What the task requires:
Locate the line that contains "The image size is (2576, 1370)." in the entries below, then repeat it and every following line through the line that contains "The image size is (2576, 1371).", exactly, and no others.

Extracted entries Start Marker

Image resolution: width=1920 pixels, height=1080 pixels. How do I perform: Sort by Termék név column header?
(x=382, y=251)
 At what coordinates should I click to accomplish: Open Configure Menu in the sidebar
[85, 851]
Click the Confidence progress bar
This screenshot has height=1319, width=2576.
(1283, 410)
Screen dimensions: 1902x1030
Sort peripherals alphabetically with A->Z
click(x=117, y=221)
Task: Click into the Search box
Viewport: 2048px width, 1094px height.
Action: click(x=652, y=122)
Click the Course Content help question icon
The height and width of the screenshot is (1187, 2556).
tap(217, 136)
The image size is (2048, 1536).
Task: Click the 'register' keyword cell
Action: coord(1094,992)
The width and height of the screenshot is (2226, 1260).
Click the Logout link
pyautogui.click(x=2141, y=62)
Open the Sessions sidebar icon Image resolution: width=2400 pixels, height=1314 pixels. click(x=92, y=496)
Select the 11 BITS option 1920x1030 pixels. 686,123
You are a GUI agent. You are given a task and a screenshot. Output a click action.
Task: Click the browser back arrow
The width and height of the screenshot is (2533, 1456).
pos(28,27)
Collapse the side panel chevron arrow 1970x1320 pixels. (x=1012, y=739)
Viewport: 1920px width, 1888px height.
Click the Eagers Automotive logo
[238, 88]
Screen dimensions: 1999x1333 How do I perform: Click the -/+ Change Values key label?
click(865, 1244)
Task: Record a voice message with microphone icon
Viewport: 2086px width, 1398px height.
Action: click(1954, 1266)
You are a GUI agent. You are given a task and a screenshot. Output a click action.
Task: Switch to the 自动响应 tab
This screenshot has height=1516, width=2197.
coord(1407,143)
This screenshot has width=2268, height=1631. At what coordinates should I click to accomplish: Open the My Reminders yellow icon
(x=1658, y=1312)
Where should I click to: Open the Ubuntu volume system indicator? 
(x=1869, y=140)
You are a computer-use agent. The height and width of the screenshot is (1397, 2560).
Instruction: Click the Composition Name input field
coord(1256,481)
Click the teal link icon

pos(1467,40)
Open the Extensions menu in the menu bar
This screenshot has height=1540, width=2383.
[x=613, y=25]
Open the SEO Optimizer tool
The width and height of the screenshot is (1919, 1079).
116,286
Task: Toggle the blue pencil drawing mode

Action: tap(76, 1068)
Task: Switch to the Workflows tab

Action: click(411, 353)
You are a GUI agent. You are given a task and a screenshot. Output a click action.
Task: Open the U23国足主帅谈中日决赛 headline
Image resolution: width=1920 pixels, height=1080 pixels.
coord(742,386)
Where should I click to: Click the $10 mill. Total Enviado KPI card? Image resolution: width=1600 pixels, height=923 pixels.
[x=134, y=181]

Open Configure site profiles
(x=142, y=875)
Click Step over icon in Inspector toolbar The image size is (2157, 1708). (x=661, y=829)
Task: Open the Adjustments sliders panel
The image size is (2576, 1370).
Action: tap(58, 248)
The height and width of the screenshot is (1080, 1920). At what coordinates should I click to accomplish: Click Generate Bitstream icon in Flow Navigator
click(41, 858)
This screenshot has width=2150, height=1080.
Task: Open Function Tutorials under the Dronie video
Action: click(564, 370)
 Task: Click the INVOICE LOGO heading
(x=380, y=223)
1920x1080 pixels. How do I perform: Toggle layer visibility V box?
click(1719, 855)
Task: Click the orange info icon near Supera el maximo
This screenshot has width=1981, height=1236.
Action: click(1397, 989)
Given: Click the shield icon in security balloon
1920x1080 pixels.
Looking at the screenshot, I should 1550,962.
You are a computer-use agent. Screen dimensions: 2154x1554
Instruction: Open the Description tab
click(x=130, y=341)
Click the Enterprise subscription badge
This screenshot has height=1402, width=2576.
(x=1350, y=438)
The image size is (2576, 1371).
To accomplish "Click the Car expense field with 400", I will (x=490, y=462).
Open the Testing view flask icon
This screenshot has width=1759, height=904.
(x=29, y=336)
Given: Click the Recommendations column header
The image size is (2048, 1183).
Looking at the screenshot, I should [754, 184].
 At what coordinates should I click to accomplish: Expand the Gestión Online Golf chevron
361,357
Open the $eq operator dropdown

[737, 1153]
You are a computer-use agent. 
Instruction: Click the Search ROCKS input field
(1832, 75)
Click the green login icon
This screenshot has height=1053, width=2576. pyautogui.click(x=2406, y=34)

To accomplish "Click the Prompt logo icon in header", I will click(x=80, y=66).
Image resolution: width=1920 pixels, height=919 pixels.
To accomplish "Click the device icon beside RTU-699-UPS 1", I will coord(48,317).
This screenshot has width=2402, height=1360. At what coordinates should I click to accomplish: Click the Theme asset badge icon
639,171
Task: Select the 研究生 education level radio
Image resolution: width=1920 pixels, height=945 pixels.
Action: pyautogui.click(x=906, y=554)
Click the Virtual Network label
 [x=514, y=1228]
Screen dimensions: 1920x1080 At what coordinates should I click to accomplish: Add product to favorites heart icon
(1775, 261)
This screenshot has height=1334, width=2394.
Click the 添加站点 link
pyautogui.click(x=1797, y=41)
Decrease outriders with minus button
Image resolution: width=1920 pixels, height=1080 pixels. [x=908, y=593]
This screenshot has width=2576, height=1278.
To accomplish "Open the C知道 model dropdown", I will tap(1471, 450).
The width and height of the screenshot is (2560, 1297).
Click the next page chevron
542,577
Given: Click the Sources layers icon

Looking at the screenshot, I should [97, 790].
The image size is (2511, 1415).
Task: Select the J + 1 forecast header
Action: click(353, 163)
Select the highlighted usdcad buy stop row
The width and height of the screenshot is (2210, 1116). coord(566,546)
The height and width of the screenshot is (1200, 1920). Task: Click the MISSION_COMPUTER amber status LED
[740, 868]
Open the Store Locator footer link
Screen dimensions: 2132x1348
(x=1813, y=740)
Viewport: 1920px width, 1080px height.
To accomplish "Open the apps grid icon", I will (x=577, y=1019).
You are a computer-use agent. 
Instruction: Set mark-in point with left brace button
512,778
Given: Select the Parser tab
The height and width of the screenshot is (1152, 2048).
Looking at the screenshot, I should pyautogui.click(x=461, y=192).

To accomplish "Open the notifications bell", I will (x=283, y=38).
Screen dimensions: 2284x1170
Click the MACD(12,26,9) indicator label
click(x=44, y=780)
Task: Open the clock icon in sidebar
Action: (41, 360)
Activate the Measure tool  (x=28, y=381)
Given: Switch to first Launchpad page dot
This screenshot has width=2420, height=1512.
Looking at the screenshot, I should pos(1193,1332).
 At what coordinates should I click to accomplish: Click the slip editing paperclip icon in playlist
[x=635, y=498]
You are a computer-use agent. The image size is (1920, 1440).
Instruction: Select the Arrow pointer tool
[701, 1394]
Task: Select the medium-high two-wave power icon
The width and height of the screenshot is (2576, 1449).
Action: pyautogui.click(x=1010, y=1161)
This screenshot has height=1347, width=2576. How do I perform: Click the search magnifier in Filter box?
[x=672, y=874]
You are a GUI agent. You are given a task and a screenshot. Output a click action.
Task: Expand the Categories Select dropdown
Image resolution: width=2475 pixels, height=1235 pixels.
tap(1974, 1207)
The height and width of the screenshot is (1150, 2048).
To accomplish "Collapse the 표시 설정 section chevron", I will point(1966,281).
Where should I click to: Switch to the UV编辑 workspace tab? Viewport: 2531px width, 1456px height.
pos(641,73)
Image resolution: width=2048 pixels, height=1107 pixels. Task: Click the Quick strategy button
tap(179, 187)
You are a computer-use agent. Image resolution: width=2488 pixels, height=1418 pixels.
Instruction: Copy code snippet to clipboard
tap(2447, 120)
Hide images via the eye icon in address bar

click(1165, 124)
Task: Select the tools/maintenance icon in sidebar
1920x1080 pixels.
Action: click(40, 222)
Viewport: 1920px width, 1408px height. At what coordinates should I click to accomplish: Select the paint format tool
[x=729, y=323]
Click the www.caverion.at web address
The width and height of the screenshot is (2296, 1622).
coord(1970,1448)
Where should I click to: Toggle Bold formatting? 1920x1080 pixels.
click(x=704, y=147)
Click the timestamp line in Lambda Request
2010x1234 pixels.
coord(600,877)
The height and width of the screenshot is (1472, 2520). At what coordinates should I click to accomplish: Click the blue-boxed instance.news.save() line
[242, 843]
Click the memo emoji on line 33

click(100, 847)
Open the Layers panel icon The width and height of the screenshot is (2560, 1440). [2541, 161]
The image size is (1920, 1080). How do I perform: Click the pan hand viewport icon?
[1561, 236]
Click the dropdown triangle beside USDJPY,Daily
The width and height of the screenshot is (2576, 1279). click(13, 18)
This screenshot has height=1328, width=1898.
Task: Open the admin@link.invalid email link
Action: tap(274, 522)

Extracted entries End Marker

Result for this exercise:
The image size is (2576, 1370).
Action: tap(58, 248)
The height and width of the screenshot is (1080, 1920). At what coordinates should I click to accomplish: Click Generate Bitstream icon in Flow Navigator
click(41, 858)
This screenshot has width=2150, height=1080.
Task: Open Function Tutorials under the Dronie video
Action: click(564, 370)
 Task: Click the INVOICE LOGO heading
(x=380, y=223)
1920x1080 pixels. How do I perform: Toggle layer visibility V box?
click(1719, 855)
Task: Click the orange info icon near Supera el maximo
This screenshot has width=1981, height=1236.
Action: click(1397, 989)
Given: Click the shield icon in security balloon
1920x1080 pixels.
Looking at the screenshot, I should 1550,962.
You are a computer-use agent. Screen dimensions: 2154x1554
Instruction: Open the Description tab
click(x=130, y=341)
Click the Enterprise subscription badge
This screenshot has height=1402, width=2576.
(x=1350, y=438)
The image size is (2576, 1371).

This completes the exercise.